Yeah, I just did a brief search to try and help out. Sounds like you are on top of your searches though. Just hold out until you find the perfect one. I waited like a month and a half before I found mine and thought I was going to lose it. You may want to give the guy a call at Autobahn West..(619.885.7789) he goes to auctions every weekend and buying a car from him is such an easy experience. He also doesn't charge a processing fee like the BMW dealerships. Last dealership I talked to said they had a $600 fee. Screw that! Anyway, just be as patient as possible.. the wait is well worth it.


----------



## ufcrules1 (Apr 6, 2012)

Donjhen said:


> I originally wanted the Sports pkg and nothing more. I think the sports pkg will always be rare, unique, and desirable on a 335d. But ultimately, I came to grips I just didn't want it after living with it for several years. After 600 miles this weekend, my backside tells me I chose correctly.

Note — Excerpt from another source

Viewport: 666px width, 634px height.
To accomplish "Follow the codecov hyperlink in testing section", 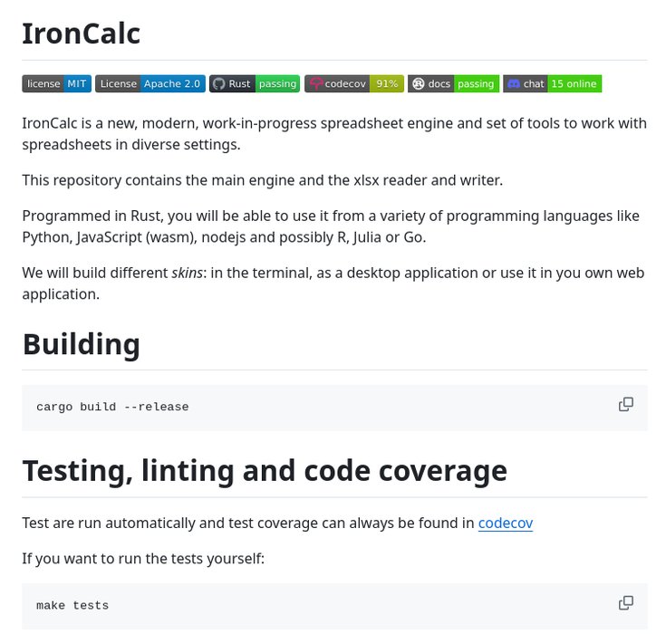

Sounds like you "settled" for the non sports package. I'm glad your backside likes it.. because I can't go 10 miles in the non sport package without hating those seats. It's odd for me because I feel that the sport package seats are 10x's more comfortable than the non sports seats.


----------



## torifile (May 4, 2011)

Sport in a d is a must. The torque makes the extra handling much more worthwhile. Keep looking. I honestly don't know that there's a single car on the market, by any brand, that I want more than my d. And I've looked! I have frequent car wanderlust.


----------



## ufcrules1 (Apr 6, 2012)

torifile said:


> Sport in a d is a must. The torque makes the extra handling much more worthwhile. Keep looking. I honestly don't know that there's a single car on the market, by any brand, that I want more than my d. And I've looked! I have frequent car wanderlust.


Same here. I've never loved a car like this one. I smile every time I grab my keys.


----------



## torifile (May 4, 2011)

ufcrules1 said:


> Same here. I've never loved a car like this one. I smile every time I grab my keys.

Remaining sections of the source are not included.